= WNBA expansion draft =

The Women's National Basketball Association (WNBA) expansion draft is an event hosted by the WNBA as needed that allows expansion teams to select from a pool of existing WNBA players to build their debut rosters. Pre-existing WNBA teams are allowed to protect six players on their current rosters from being drafted.

Prior to the 2000 expansion draft, the WNBA allocated players from outside of the league to new expansion teams both prior to and following the WNBA draft and expansion drafts.
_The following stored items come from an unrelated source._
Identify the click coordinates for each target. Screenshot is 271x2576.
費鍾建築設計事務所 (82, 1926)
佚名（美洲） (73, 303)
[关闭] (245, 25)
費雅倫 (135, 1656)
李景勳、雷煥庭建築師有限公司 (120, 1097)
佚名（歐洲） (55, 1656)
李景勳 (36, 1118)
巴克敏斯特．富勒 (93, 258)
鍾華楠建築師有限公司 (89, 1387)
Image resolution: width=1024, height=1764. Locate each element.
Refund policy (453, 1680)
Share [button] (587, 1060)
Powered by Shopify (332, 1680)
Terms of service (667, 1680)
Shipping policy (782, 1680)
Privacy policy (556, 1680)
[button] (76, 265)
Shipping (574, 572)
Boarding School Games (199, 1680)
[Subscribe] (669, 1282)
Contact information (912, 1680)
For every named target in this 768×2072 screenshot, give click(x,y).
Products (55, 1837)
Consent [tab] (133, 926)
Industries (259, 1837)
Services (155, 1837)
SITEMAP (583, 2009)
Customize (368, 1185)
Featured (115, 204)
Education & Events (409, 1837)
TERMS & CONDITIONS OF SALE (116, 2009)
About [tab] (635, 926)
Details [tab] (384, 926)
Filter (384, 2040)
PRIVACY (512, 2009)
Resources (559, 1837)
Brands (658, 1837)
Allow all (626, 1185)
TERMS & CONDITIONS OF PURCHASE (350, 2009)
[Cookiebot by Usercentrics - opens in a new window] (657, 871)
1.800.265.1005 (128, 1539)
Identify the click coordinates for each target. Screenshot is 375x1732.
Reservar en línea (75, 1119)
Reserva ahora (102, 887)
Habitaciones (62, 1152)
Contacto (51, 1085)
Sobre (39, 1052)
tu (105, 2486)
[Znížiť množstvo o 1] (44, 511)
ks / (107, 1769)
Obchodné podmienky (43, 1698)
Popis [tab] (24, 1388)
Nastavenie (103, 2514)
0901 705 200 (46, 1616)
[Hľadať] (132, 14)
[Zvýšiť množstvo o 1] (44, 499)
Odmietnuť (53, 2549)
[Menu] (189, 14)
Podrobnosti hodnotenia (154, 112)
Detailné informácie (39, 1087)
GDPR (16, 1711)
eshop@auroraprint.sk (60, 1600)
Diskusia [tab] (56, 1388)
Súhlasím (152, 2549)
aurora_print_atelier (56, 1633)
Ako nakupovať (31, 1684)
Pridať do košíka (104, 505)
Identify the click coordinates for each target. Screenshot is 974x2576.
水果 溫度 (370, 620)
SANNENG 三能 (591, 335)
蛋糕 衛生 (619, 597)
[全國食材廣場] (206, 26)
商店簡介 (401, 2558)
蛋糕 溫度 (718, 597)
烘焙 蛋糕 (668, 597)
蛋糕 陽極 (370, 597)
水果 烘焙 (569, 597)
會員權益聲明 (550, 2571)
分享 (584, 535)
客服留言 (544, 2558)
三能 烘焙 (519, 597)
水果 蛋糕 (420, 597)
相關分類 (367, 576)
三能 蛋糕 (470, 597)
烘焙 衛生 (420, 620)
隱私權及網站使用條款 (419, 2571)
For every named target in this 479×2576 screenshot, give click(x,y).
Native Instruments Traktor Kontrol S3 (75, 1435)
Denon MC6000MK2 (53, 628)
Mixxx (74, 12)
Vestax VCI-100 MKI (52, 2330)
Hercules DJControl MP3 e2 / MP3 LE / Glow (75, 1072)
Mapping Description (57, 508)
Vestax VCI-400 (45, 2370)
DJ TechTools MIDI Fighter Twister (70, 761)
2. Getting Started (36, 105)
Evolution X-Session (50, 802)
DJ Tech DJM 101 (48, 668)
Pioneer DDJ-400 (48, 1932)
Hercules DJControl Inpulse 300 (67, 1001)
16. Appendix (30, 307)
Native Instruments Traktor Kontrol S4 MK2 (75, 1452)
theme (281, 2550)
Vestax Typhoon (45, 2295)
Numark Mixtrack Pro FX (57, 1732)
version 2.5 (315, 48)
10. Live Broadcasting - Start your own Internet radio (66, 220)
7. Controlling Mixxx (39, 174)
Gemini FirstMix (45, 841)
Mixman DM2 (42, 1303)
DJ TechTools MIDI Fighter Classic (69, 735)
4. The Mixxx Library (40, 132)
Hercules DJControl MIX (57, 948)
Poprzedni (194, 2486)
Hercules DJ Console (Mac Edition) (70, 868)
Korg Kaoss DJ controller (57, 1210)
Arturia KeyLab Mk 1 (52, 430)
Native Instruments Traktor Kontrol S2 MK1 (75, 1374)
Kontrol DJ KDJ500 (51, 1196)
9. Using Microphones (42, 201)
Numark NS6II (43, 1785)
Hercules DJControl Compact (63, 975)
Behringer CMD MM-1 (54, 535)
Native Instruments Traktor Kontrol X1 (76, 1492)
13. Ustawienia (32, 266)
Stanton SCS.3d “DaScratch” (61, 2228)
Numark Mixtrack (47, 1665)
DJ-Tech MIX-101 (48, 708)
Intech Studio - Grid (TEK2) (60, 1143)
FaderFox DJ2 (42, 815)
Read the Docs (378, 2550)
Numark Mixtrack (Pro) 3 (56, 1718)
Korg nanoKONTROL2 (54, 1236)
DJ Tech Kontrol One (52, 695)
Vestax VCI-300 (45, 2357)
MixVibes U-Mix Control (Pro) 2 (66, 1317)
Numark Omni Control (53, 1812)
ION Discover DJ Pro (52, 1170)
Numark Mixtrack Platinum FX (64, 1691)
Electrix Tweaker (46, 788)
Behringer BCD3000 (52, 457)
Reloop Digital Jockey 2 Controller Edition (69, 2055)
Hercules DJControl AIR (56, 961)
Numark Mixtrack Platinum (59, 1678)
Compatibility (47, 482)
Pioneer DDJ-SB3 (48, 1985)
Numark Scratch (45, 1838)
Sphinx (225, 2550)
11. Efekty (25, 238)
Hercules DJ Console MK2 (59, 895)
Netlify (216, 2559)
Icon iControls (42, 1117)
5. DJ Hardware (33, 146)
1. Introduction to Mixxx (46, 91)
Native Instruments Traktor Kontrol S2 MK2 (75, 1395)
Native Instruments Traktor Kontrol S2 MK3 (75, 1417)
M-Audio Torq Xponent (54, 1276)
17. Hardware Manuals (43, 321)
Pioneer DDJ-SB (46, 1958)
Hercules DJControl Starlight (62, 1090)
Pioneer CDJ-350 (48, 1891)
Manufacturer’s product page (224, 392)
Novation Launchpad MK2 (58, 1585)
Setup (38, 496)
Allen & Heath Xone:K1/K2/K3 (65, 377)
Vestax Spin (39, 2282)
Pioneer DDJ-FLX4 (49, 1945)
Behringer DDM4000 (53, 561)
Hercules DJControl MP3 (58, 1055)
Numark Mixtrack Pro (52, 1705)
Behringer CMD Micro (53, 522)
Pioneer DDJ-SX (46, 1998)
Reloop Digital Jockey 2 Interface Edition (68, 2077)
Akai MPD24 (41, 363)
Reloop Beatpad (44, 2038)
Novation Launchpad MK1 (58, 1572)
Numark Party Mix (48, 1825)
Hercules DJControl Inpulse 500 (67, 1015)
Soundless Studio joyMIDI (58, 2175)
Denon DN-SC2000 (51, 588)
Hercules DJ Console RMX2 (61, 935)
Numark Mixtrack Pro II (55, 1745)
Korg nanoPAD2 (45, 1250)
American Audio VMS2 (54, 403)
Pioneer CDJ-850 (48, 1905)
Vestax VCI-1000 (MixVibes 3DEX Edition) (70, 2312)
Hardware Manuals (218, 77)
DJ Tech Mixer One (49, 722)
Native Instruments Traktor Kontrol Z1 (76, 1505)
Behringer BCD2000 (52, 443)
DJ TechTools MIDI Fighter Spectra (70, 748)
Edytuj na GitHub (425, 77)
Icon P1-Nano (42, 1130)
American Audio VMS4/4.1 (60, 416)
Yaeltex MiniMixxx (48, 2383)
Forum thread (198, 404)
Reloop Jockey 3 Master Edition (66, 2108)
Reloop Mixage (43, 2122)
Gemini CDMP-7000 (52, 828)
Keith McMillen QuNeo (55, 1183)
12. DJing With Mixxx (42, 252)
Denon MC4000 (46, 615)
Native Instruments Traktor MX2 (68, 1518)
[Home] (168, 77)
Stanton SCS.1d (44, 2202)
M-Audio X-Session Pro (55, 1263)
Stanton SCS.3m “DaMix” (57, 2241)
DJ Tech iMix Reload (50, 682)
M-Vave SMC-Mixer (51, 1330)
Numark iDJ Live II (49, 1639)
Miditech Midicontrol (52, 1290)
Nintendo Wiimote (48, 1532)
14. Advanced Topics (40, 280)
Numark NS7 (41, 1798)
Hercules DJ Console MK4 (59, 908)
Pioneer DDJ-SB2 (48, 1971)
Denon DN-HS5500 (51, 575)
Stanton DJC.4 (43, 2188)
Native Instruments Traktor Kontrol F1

The WNBA has hosted seven expansion drafts since the league's creation in 1996 with the introduction of the Detroit Shock and Washington Mystics in 1998; the Minnesota Lynx and Orlando Miracle in 1999; the Indiana Fever, Miami Sol, Portland Fire, and Seattle Storm in 2000; the Chicago Sky in 2006; the Atlanta Dream in 2008; the Golden State Valkyries in 2024; and the Toronto Tempo and the new Portland Fire team in 2025.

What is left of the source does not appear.